§ **Collected data**:
((
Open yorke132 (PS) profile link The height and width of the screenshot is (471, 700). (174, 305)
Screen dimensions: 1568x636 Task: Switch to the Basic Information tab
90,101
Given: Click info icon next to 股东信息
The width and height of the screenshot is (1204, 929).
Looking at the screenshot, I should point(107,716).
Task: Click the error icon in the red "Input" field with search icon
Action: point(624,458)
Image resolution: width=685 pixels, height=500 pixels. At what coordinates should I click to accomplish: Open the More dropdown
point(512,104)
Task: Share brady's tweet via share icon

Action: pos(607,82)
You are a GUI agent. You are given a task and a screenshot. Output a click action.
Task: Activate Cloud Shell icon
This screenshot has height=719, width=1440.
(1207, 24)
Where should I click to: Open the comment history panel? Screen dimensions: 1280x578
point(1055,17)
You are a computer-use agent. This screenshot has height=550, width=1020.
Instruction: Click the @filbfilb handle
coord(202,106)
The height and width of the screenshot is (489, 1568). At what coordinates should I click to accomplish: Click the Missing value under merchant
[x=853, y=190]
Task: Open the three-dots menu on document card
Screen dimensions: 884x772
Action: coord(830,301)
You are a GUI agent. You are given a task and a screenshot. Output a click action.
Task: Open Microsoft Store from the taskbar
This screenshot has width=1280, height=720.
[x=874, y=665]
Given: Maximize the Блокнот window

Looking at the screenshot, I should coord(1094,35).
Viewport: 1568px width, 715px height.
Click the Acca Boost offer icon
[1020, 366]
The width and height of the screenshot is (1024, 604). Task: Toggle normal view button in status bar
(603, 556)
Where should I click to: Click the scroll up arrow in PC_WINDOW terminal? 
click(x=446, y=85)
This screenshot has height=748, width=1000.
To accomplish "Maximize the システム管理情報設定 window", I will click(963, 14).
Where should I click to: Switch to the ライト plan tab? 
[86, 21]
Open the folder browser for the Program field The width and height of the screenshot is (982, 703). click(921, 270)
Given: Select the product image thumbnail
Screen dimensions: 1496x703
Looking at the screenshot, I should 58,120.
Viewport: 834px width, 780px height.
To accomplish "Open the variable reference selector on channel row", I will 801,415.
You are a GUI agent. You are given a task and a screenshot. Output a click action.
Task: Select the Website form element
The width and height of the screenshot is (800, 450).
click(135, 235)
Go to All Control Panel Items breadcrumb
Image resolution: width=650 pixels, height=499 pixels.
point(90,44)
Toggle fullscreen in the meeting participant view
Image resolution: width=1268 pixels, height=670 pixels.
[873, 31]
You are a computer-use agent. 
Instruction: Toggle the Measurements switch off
))
§ **Work instructions**: In the lines above, find each one with "will" and list it.

§ **Solution for this task**:
To accomplish "Maximize the システム管理情報設定 window", I will click(963, 14).
To accomplish "Open the variable reference selector on channel row", I will 801,415.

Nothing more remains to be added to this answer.